I didn't realize this until a few weeks ago, when I was looking through the newly-published fourth edition of Phil Meggs's History of Graphic Design. And there it was, on page 476, a reproduction of Willi Kunz's abstract letterpress exploration from 1975. I recognized it immediately as something I had seen in my design school days. More recently, it was reproduced in Kunz's Typography: Macro- and Microaesthetics, published just two years ago, a copy of which I own.
Did I think of it consciously when I designed my poster? No, my excuse was the same as Kaavya Viswanathan's: I saw something, stored it in my memory, forgot where it came from, and pulled it out later — much later — when I needed it. Unlike some plagiarists, I didn't make changes to cover my tracks. (At various points, Viswanathan appears to have changed names like "Cinnabon" to "Mrs. Fields" and "Human Evolution" to "Psych," as one professor at Harvard observed, "in the hope of making the result less easily googleable.") My sin is more like that of George Harrison, who was successfully sued for cribbing his song "My Sweet Lord" from an earlier hit by the Chiffons, "He's So Fine." Just like me, Harrison claimed — more credibly than Viswanathan — that any similarities between his work and another's were unintended and unconscious. Nonetheless, the judge's ruling against him was unequivocal: "His subconscious knew it already had worked in a song his conscious did not remember... That is, under the law, infringement of copyright, and is no less so even though subconsciously accomplished."
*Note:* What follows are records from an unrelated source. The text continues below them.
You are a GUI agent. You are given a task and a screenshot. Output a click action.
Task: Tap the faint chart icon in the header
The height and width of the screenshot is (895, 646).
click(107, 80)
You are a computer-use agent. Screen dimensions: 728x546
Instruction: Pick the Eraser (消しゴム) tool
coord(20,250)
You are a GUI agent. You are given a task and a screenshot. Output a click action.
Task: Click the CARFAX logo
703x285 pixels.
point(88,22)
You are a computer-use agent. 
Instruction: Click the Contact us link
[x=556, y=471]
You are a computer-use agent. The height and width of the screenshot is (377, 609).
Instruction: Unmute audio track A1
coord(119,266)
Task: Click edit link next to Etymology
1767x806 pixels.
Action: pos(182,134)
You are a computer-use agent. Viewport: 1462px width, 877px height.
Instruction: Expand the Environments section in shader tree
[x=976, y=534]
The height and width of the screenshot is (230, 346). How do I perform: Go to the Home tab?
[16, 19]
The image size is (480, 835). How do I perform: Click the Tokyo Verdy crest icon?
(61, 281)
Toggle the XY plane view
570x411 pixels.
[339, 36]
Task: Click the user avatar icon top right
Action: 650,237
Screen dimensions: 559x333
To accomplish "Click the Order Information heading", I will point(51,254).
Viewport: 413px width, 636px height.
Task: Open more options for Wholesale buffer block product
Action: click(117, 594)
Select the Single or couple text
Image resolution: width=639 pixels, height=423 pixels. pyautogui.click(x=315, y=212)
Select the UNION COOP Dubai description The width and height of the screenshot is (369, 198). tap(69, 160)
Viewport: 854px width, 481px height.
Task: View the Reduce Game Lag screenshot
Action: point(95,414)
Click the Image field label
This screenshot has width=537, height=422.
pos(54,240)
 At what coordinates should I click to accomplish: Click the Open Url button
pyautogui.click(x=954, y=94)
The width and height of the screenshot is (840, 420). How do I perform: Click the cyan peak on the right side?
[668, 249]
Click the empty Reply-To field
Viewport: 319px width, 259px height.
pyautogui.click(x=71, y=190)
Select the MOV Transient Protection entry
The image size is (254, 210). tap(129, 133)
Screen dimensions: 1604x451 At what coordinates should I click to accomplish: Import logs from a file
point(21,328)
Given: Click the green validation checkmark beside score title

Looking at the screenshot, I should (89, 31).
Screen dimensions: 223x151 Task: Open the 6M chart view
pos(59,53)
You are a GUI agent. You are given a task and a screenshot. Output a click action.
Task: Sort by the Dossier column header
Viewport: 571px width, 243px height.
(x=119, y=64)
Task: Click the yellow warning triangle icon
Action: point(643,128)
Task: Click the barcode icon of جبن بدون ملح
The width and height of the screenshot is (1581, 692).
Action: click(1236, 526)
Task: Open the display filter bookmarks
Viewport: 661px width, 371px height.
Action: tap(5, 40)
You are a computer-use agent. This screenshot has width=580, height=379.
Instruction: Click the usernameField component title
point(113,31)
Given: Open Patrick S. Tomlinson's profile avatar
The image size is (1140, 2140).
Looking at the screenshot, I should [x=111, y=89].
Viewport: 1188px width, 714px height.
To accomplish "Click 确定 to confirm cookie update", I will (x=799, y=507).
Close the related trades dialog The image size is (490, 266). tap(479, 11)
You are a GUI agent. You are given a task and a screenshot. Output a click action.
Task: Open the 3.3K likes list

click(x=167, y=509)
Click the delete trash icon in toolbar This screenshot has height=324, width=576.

I find all of this rather scary. I don't claim to have a photographic memory, but my mind is stuffed full of graphic design, graphic design done by other people. How can I be sure that any idea that comes out of that same mind is absolutely my own? Writing in Slate, Joshua Foer reports that after Helen Keller was accused of plagiarism, she was virtually paralyzed. "I have ever since been tortured by the fear that what I write is not my own," said Keller. "For a long time, when I wrote a letter, even to my mother, I was seized with a sudden feeling, and I would spell the sentences over and over, to make sure that I had not read them in a book." The challenge is even more pronounced in design, where we manipulate more generalized visual forms rather than specific sequences of words.
In the end, accusations of plagiarism are notoriously subjective, and some people who have seen my piece and Kunz's side by side have said they're quite different. You can judge for yourself. All I know for certain is that I felt a powerful sense of unease when I turned to page 476 in A History of Graphic Design. That alone compels me to offer Willi Kunz an apology. I just wish for both our sakes that I had a $500,000 advance to offer him as well.